While the Mars rover Curiosity explores the red planet, those of us here on Earth can see a replica of the vehicle made by Jim Arbaugh at the Science Discovery Center in Santa Anna, and later this week in Arizona State University’s new research building, Interdisciplinary Science and Technology Building IV.
Arbaugh has spent much of the last year working on the two replicas, the one on exhibit in Orange County and the other, more sophisticated model to be transported to ASU.
Curiosity weighs nearly 2,000 pounds including 180 pounds of scientific instruments. It is 9 feet, 6 inches long, nearly 9 feet wide and a little over 7 feet tall. Arbaugh's version matches the dimensions of the real thing except it weigh 450 pounds. It fills the space of one car in his two-car garage.
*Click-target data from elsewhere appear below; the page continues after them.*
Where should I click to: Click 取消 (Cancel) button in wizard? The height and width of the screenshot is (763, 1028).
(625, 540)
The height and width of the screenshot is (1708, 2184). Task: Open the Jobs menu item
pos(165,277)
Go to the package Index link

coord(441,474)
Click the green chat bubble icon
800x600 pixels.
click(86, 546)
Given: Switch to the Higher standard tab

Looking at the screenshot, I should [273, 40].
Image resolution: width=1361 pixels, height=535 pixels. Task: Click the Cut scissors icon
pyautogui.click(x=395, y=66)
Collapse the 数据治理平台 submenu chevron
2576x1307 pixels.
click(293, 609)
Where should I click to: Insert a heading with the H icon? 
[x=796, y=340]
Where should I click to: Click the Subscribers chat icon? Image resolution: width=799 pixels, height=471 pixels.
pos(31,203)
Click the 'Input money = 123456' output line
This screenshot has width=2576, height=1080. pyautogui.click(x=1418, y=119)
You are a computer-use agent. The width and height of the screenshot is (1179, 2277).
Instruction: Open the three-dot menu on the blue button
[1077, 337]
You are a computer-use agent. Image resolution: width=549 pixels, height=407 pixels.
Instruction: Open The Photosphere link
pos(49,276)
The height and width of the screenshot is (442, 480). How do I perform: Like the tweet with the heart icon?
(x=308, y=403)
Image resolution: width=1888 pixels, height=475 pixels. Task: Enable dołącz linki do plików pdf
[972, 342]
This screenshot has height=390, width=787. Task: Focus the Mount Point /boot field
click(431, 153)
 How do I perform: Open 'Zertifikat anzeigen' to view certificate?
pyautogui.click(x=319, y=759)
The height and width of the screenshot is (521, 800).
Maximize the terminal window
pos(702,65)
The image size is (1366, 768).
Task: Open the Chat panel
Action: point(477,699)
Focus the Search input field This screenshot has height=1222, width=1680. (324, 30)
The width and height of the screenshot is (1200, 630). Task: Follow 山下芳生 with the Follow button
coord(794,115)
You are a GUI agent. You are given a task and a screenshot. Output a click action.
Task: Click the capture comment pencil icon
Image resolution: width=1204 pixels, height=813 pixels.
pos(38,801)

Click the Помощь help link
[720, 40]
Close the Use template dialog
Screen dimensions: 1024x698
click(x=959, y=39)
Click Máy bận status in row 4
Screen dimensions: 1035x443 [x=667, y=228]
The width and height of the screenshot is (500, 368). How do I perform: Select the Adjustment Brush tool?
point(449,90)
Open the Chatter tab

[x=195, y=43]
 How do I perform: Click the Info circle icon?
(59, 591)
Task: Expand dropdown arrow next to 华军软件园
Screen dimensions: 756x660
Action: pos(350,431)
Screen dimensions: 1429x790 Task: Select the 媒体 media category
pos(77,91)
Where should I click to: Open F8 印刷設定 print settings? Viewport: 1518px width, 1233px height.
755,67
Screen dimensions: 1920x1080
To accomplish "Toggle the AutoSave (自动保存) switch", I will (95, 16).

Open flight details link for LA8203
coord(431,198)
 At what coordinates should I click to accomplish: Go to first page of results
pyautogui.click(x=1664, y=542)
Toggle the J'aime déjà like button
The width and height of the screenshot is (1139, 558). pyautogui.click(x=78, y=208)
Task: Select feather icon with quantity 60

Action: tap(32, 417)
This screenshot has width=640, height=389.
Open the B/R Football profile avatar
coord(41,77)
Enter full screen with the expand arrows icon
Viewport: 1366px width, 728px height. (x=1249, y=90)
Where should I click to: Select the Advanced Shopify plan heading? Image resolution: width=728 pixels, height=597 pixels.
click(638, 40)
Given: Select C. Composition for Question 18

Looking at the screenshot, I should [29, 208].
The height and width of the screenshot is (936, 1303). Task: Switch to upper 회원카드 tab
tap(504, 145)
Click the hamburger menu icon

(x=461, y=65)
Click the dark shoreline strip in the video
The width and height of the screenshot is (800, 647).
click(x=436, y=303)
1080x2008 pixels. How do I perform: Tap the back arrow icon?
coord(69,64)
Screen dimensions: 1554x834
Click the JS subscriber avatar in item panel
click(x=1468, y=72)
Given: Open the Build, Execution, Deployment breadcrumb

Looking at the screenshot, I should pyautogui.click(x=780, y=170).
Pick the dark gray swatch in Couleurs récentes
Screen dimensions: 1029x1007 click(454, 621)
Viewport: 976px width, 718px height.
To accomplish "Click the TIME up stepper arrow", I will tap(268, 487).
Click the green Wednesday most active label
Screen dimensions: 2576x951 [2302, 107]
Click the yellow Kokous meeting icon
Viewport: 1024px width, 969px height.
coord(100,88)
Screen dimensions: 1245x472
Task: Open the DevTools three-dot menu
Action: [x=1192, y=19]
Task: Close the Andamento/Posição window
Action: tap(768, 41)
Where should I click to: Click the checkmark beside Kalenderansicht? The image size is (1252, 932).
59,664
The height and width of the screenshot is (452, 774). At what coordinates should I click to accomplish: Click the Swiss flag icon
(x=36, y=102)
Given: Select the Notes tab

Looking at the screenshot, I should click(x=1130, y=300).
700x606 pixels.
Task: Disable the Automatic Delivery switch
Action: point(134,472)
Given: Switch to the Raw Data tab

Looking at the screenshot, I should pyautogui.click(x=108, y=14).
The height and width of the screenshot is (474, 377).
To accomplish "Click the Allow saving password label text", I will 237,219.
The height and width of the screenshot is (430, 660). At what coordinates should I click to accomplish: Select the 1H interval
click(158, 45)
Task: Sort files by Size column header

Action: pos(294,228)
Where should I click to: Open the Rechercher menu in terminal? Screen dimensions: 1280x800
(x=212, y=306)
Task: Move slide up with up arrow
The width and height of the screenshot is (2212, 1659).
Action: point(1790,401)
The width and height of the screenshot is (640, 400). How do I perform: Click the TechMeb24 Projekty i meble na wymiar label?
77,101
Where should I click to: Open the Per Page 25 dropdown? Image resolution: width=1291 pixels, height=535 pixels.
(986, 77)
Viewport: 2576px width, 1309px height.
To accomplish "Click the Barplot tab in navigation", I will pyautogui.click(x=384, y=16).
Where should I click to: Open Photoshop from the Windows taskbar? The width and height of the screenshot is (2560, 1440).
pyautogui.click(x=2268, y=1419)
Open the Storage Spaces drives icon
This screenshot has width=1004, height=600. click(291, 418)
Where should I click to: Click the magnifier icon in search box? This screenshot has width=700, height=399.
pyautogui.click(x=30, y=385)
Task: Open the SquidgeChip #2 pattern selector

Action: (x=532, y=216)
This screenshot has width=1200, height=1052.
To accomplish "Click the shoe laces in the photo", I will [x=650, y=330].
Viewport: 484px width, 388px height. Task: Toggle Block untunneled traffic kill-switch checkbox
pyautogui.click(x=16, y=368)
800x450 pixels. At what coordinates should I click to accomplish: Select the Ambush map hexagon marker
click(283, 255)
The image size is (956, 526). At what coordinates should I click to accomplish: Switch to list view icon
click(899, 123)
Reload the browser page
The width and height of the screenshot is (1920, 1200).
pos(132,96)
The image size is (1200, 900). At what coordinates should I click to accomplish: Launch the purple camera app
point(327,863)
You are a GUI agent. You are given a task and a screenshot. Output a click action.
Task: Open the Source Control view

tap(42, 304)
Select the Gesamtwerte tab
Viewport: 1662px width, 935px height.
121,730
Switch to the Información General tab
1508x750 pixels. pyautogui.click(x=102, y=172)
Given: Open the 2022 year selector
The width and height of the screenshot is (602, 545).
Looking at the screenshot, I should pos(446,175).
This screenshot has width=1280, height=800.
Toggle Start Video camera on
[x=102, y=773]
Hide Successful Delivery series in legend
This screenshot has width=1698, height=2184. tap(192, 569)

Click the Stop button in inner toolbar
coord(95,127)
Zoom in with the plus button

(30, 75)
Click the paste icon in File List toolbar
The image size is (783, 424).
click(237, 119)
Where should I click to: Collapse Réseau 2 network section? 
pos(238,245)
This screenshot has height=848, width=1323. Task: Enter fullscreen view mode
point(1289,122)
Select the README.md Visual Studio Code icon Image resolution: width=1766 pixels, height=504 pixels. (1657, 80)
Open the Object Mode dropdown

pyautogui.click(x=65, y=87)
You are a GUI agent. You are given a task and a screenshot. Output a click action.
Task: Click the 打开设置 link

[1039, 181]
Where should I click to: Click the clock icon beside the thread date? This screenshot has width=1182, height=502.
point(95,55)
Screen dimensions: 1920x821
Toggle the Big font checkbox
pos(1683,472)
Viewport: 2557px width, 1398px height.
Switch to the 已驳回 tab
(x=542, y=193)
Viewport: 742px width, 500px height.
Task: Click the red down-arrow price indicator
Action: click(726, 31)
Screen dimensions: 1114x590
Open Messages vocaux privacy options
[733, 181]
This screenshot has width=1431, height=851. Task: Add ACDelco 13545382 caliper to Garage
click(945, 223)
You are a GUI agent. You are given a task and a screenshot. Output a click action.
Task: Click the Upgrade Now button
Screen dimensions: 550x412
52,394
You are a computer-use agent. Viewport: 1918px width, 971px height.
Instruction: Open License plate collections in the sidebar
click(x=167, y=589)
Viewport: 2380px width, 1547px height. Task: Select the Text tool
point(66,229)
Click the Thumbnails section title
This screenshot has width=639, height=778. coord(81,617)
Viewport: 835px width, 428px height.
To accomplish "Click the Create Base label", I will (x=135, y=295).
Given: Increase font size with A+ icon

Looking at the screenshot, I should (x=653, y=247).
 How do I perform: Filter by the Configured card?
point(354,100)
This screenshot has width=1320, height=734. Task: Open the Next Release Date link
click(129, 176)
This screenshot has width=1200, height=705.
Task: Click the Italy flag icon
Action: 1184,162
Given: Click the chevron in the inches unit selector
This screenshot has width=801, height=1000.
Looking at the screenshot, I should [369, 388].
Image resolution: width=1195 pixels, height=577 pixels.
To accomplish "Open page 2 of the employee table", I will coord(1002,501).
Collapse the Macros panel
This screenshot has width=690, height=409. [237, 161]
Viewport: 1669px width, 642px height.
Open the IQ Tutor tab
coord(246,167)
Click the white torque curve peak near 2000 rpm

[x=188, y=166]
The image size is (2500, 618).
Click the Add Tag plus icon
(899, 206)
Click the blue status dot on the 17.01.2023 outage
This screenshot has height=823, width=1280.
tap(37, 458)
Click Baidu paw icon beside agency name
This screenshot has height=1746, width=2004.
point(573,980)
Kip Hodges, director of ASU’s School of Earth and Space Exploration, said Arbaugh was recommended to him by the Jet Propulsion Lab in Pasadena. Hodges has seen pictures of Arbaugh's work on the rover. “It's truly spectacular,” said Hodges. “I think this is worth every penny.”
On Aug. 31, Arbaugh will disassemble his 450-pound project, load it on a truck and drive it to Tempe, Ariz. The rover will be installed over the Labor Day weekend.
Before he started work on the first model, he had to be given a security clearance. Then JPL handed over plans to him. The first model on display in Orange County took three months to build. The model he's done for Arizona State is “a complete replica down to the instrumentation,” he said. “The one I did for the Discovery Science Center represented a mock up. This is representative of the actual vehicle on Mars with as much information as I could gather.”